RECORDS SUPPLIED: Begin

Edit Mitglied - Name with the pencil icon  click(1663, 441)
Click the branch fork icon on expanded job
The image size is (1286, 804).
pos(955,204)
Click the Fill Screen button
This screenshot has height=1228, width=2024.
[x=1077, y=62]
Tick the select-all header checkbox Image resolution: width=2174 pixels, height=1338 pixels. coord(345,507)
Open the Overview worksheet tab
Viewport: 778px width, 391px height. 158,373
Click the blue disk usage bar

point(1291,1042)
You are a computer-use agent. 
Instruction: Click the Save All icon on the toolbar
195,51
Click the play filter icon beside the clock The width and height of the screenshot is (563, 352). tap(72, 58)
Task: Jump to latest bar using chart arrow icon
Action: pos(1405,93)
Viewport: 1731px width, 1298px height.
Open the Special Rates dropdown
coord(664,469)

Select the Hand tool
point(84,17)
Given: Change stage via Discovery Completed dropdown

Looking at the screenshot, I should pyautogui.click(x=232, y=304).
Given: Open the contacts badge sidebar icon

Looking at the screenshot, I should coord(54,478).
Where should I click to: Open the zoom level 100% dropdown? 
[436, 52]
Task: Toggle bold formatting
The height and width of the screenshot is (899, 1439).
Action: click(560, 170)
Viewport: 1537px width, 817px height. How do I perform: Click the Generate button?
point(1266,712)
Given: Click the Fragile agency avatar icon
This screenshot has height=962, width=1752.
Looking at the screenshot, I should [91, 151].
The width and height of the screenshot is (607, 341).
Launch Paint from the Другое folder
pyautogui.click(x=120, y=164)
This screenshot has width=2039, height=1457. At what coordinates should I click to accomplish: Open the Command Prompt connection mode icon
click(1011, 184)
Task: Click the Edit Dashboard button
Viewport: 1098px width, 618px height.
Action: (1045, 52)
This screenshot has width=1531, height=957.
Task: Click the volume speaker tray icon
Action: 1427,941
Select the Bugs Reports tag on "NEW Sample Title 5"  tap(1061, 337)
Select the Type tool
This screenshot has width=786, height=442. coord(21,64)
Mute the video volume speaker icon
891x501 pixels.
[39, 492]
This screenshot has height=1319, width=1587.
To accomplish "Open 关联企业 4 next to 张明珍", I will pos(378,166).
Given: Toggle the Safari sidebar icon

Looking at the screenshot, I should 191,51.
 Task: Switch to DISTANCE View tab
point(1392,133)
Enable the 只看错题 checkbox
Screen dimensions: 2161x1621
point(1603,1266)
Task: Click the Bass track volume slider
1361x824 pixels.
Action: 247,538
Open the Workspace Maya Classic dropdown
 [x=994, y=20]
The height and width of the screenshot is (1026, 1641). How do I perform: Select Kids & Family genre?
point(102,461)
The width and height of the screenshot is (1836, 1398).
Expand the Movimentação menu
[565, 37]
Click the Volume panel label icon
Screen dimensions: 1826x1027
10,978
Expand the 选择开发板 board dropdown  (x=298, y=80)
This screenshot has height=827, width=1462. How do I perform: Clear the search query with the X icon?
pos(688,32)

RECORDS SUPPLIED: End

— TASK TO COMPLETE —
Look above and return each line of the records exactly, from the very first through the line with "Viewport: 1731px width, 1298px height.", both included.

— SOLUTION TO THIS PROBLEM —
Edit Mitglied - Name with the pencil icon  click(1663, 441)
Click the branch fork icon on expanded job
The image size is (1286, 804).
pos(955,204)
Click the Fill Screen button
This screenshot has height=1228, width=2024.
[x=1077, y=62]
Tick the select-all header checkbox Image resolution: width=2174 pixels, height=1338 pixels. coord(345,507)
Open the Overview worksheet tab
Viewport: 778px width, 391px height. 158,373
Click the blue disk usage bar

point(1291,1042)
You are a computer-use agent. 
Instruction: Click the Save All icon on the toolbar
195,51
Click the play filter icon beside the clock The width and height of the screenshot is (563, 352). tap(72, 58)
Task: Jump to latest bar using chart arrow icon
Action: pos(1405,93)
Viewport: 1731px width, 1298px height.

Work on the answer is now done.